Operation Sweep the Creek: Taking action against plastic pellet pollution

There are many sources of plastic pollution, some of which are not your typical bottle or straw. One less familiar source of plastic pollution is pre-production pellets. Pellets are used in the manufacturing stages of a plastic product’s lifecycle and are typically characterized by their distinctive spherical/cylindrical shape and 2-5mm size. During plastic production, pellets are melted down and injected or extruded into molds to form a desired product.

pellets

During some operations, such as shipping and transporting, their light weight and small size makes them vulnerable to loss. Thus, during operations, pellets can be emitted into the environment without extra precaution. When coupled with precipitation events, pellets are swept into freshwater bodies through runoff from storm and waste water channels. Without proper containment strategies, these pellets eventually accumulate in larger bodies of water and contribute to larger masses of plastic contamination.
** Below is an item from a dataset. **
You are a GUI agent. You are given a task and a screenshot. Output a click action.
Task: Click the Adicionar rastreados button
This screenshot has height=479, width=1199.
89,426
HumberBayParkWestHumber park

As a result, studies have shown the presence of pre-production pellets on Canadian shorelines and in tributaries. Researchers have also demonstrated a positive correlation between the presence of plastics-related companies and the quantity of pellets found in the environment.
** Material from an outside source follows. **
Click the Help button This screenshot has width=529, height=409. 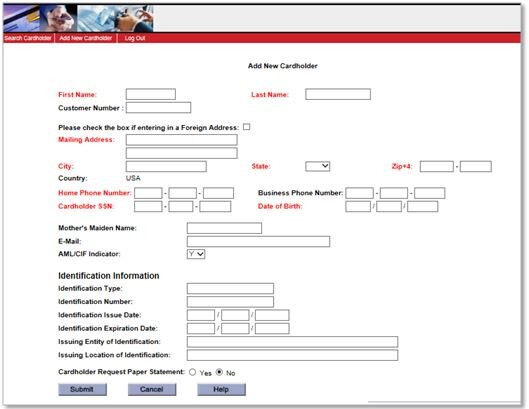tap(221, 389)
In collaboration with the Ontario Ministry of Environment, Conservation, and Parks (MECP), and the Canadian Plastics Industry Association (CPIA), we quantified and characterized pellets in the field and are collaborating with industry stakeholders to reduce emissions. To read more about our study and what we believe may be effective next steps, see our newly published paper.

Through this project, we hope to demonstrate the following:

  1. A success story showing collaboration between different stakeholders such as academia, government, and industry to demonstrate sustainability stewardship.
  2. A reduction in pellets emissions in Mimico Creek after implementing outreach initiatives.